System-versioned tables in MariaDB

Posted by in MariaDB

This post is specific for MariaDB databases only, and it is related to a really cool feature I like a lot: system-versioned tables, available since MariaDB version 10.3.4. The concept, temporal data tables, you must not confuse with temporal tables. Keep on reading to learn more!

Temporal tables

Temporal tables are tables that they are only available during the session, while is open. When the session is over, the temporal tables will be removed. It is very useful because it allows to speed up the work during the session, and it is deleted when the session ends. But this is not what we want to see in this entry.

System-versioned tables

System-versioned tables are tables that store the history of all changes occurred in any record of that table. It does not affect only the current data, but allows to know the evolution of a record (regardless of whether the data is valid or not in time).

The use of this concept is indicated for data analysis at any point in time, allows auditing of changes over time, and can be used for:

  • Forensic and legal analysis of storage requirements for x years
  • Data analysis
  • Data recovery at a certain point in time, which even allows to know the status of the table at that moment.

The SQL syntax to introduce this feature was included in the standard version SQL:2011.
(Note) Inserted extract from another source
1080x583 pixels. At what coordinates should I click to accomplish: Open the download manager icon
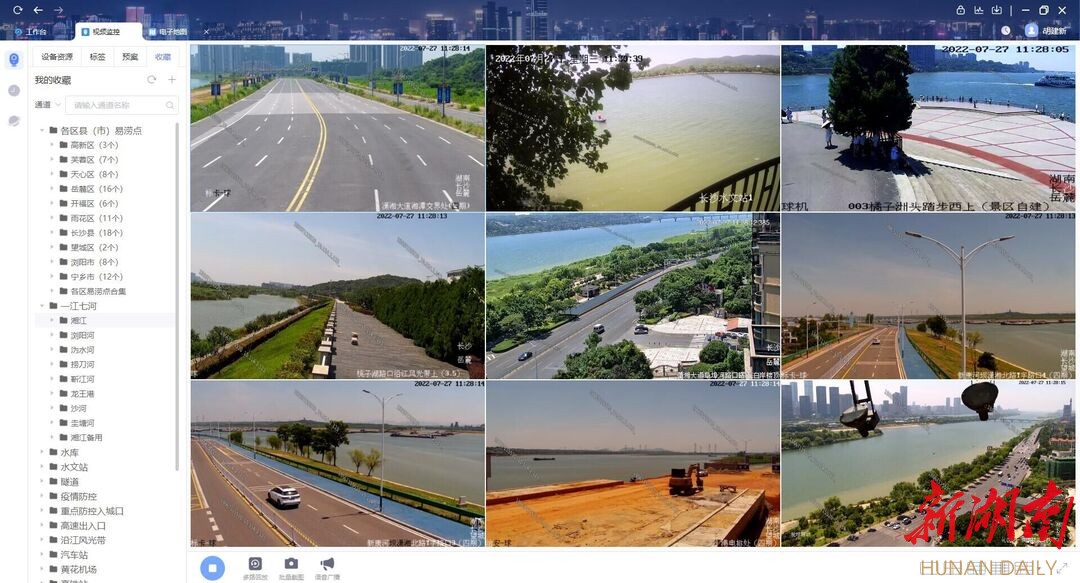[997, 10]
System-versioned tables allow:

  • Convert all UPDATEs into INSERTs
  • Store both current and historical data
  • The data are valid in their time (since they were inserted in the table)
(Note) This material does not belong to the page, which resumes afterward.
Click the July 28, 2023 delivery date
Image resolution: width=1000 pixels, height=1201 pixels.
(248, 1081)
Before continuing, let’s look at some previous concepts to differentiate possible conflicts:

Temporal data

It is not about time series of data, but it is about knowing the evolution of changes that a record has had. The validity or invalidity of each case depends on the time and date (may or may not be related).
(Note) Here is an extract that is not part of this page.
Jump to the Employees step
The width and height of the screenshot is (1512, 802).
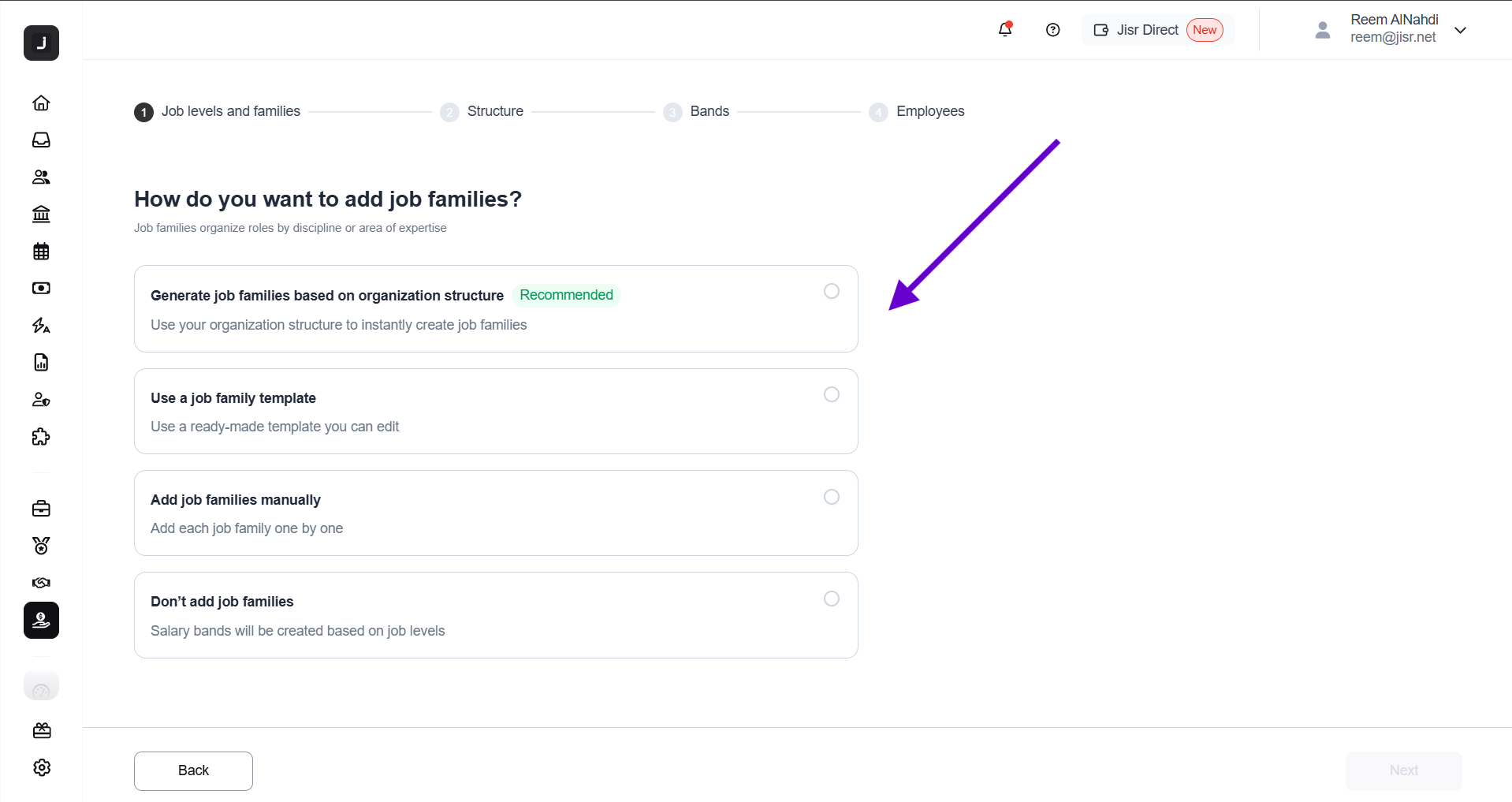tap(929, 111)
Nor does it mean that the data is temporary, but that the temporary information is generated and confirms the execution of sentences

UPDATE table SET ….

And this is the way that system versioned tables are been generated.

Adding system-versioned to tables

The long syntax includes the creation of the two necessary columns, like this:

CREATE TABLE t1 (
x INT,
start_timestamp TIMESTAMP(6) GENERATED ALWAYS AS ROW START,
end_timestamp TIMESTAMP(6) GENERATED ALWAYS AS ROW END,
PERIOD FOR SYSTEM_TIME(start_timestamp, end_timestamp)
) WITH SYSTEM VERSIONING;

CREATE TABLE

But also, there is a short syntax:

CREATE TABLE t2 (
   x INT
) WITH SYSTEM VERSIONING;
CREATE TABLE

The difference between the first version and the second one is that, in the first one, the management of the versions is done with fields that I have defined as start_timestamp and end_timestamp, while in the second one they are called ROW_START and ROW_END.

In the first case, the SHOW TABLE of the table looks like this:

Table T1

And, in the second table:

Table T2

As you can see, by not naming the fields specifically, they do not appear (they are hidden).

First, let’s insert a data, and let’s create a SELECT sentence to both tables:

INSERTs and SELECTs

Time to make an UPDATE in the data:

UPDATEs

Finally, to check the evolution in time, we can make several queries using FOR SYSTEM_TIME, so, for a given moment, we write:

SELECT * FROM t1 FOR SYSTEM_TIME AS OF TIMESTAMP ‘2020-07-06 17:38:06’;

SELECTs

The record was changed at 17:48, but we asked what the status was at 17:38.

Another option is to know what happened in a certain period, for which we write:

SELECT *, row_start, row_end FROM t2 FOR SYSTEM_TIME FROM ‘2020-01-01 00:00:00’ TO ‘2021-01-01 00:00:00’;

Records during a period

As in table t1, the record in table t2 also changed at 17:48, but we ask the evolution of that record during 2020, and it has had two states. Specifically, FROM shows all records that at some point in that period have been visible including the START, but excluding the END.

The last option is to use BETWEEN, that is, also between two dates, but it works inclusively, a visible row exactly at the beginning or at the end will also be shown.

Some considerations about system-versioned tables

Sincerely, the fact of allowing to know the evolution of a record in time (and with time), is a magnificent characteristic that, although it is not interesting to exploit in many tables, it can be of much interest in some.

Anyway, if you already have a table, you can always add the versioning system by means of an ALTER TABLE, and having this possibility since then.

When you perform queries on a table that stores versions, it will only show the historical data if the FOR SYSTEM_TIME clause is included, since if it is not included, it will be selected over the current data (not historical).

Views can be created using FOR STSTEM_TIME, but can also be used with subqueries.

Perhaps it can be very interesting to separate the storage of historical data from the current data, because the joint storage means an increase in size, in the indexes, …. and in the case that many queries affect only the current data, in those cases it can be very attractive to have the historical data in another independent table.

And to end with, the versioning system is not something that should be generalized, but rather should be a specific feature of certain tables, because in the case you need to make a change in the table schema, you will get a “cool” error. therefore, you will need to activate permission for this with the statement.

SET @@system_versioning_alter_history = 1;

And then, you can proceed to make alterations in the structure of the table.

And, trat’s all by now. Happy coding!